In another article I mention that statistics are simply mathematical characteristics of samples. The similar characteristics of the populations from which the samples are drawn are called parameters. The fundamental role of statistical analysis is to determine how close the statistics are to the parameters.

Statistical analysis is concerned with two types of mathematical characteristic: averages and measures of variability. Averages are also known as measures of central tendency, which pretty well sums up their function. If you have a set of data – the ages of a group of people, for example – ordered by size, the average attempts to tell you where the middle of that distribution is.

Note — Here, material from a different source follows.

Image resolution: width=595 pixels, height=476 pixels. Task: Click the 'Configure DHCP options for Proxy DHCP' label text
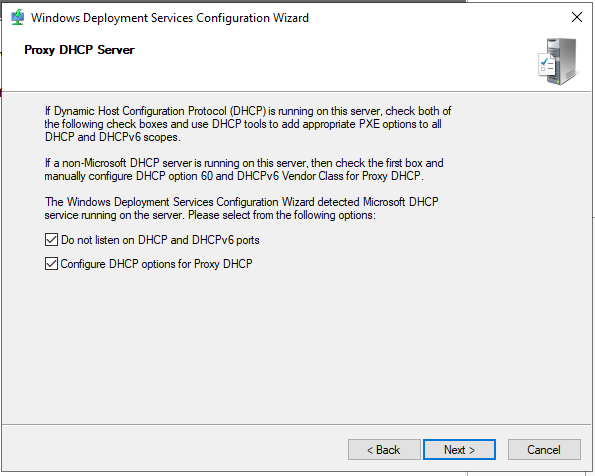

Two types of average are most important in statistical analysis. The first is the mean, or arithmetic average. The mean age of a set of ages is simply the result of adding up everyone's ages and dividng by the number of people. The median, on the other hand, is the age which has equal numbers of people with other ages above and below it. This is often a theoretical value obtained by dividing the two middle scores or by interpolating a value between them in some other way.

If the median is different from the mean, the distribution is said to be skewed. Of course, the mean and the median of a sample will rarely be exactly identical, so statisticians have devised formulas for determing the probability of different sizes of difference between mean and median in a sample if there is no difference in the population.

If the distribution is skewed, that means not only that the median is the better measure of central tendency but that if you want to do statistical testing some common testing techniques may (I repeat, may) be inadvisable.

Once you know the average for a sample, you can determine how close your sample average is to the average of the population. That requires knowledge of the other mathematical characteristic which statistical analysis deals with, variability. We'll look at that in another article.